About the Ann Street Inn
The Ann Street Experience
Ann Street Inn was featured in one of the Guardian’s travel articles about the North Carolina coast. You can read the article by clicking here
We are conveniently located in the center of downtown Olde Beaufort. The Ann Street Inn is a short, one block walk from Front Street and the Beaufort Inlet waterfront. Filled with whimsical shops, casual water-front cafes, world-class restaurants, and venues that feature live music late into the night, Front Street literally provides “something for everyone”.
Interested in history? Just stroll down Ann Street, past historic homes and beautiful gardens, to visit treasures such as the Old Burying Grounds and the Beaufort Historic Site, with its authentically restored homes dating back to the 18th century, and buildings such as the Old County Jail (c. 1829) or the Apothecary Shop (c. 1859). The North Carolina Maritime Museum is just a few steps further, on Front Street.
When it’s time to come home, you can choose between relaxing in your own antique-filled room or on one of the Inn’s two wide front verandas, open to refreshing breezes and overlooking the leafy green beauty of Ann Street. We use Young Living, Thieves household cleaning products. It’s a green ecologically friendly plant-based cleaner containing thieves and lemon YLTG quality essence oils. Because it is free of harsh chemicals it is safe for use around children and everyone!
We also have an award-winning garden and sitting area out back: a tranquil setting that provides even more peace, quiet, and privacy. You can nap, read, or enjoy a complimentary cocktail or glass of wine as the sun sets.
Come enjoy the ultimate in relaxation and leave your worries behind. Feel the breeze, hear the birds, enjoy the sun and let us show you what Southern Hospitality is all about.
Ann Street Inn History
The Ann Street Inn is housed in a beautiful, historic two story home that was built in 1832 by William Jackson Potter.

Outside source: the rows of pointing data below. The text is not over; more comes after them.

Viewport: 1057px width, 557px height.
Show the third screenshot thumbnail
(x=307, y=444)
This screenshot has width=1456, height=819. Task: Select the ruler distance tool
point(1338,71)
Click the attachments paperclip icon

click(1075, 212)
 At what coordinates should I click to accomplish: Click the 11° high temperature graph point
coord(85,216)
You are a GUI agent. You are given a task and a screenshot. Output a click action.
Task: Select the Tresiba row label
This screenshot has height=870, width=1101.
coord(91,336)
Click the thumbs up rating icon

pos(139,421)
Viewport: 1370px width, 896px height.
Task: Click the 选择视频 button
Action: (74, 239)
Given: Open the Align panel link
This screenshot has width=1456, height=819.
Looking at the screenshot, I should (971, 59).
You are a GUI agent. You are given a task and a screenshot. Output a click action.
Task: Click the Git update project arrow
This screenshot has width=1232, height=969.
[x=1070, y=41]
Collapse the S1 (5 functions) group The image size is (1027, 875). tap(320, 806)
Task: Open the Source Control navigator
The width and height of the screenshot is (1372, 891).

The following is a brief summary of the construction and historic ownership of the home, now known as the Ann Street Inn, written by local artist, historian, and author Mary Warshaw. It is printed here with her permission as an excerpt from her book Historic Beaufort North Carolina: A Unique Coastal Village Preserved.
Painting by Mary Warshaw
WILLIAM J. POTTER HOUSE
circa 1832 – plaqued
By Mary Warshaw
In 1827, William Jackson Potter (1801‒1886) came from Anne Arundel, Maryland to work as a brick mason during the building of Fort Macon. In 1828, he married Elizabeth Harris Davis (1810‒1904), daughter of James Davis and Elizabeth Adams.
From 1828 to 1835, William Potter supervised the building of a new jail and the Taylor Masonic Lodge (later the Odd Fellows Lodge); after work at the fort, Potter and others built these by torchlight.
Potter was postmaster from 1840 to 1847, and 1853 to 1862, commissioner from 1847 to 1853, and was involved in forming St. Paul’s Episcopal Church.
William and Elizabeth’s children: Stephen Van Buren Potter (1829‒1850) attended West Point; Mary Elizabeth Davis Potter married Robert Withers Chadwick in 1854; William Wicker Potter died at 15 months; Ann C.D. Potter died at 28 during the 1864 yellow fever epidemic; Sarah Diana Potter married Benjamin J. Bell in 1866; Susan N. Potter married Henry J. Buckman in 1872; Drucilla Davis Potter married Hezekiah Hall Willis in 1882; Lewis Alexander Potter married Ella R. Fish about 1870; James Hollister Potter married Nancy Bell Murray in 1871; and Ella Jane Potter (1851‒1896) never married.
For 91 years, this was home to James Hollister Potter Sr. (1847‒1938) and Nancy Bell Murray (1846‒1922). A seafood dealer, James was also involved in real estate; he helped finance the Post Office and Custom House on Turner Street, and the Potter Building on Front Street, which burned in 1958.
James and “Nannie” Potter’s children: Thomas R. Potter (1871‒1880); Halbert Lloyd Potter (1872‒1965) married Etta Perry Davis; James Hollister Potter, born 1874, died at 8 months; William Van Buren Potter (1875‒1962) married Zylphia Cox Darden; Guy Dill Potter (1877‒1953) married Martha Thomas; James Hollister Potter Jr. (1879‒1971) married Ada Matilda Rhodes; Louis A. Potter (1880‒1881); twins, Alice Murray Potter and Hettie Dill Potter, born in 1882, lived a short time; Edward Hartman Potter (1883‒1956) married Alma C. Russell; Nannie Murray Potter (1884‒1979) never married; and Jack Potter (1886–1887).
1997 Survey: 2-story, 3-bay, side-gable house has plain siding, boxed eave returns, 2 large interior end stuccoed chimneys, and 6/6 sash. 2-story front gable porch with turned posts, spindle frieze, and turned railing. The present appearance dates from a late-19th century remodeling, which added the porch and possibly reworked the entire exterior.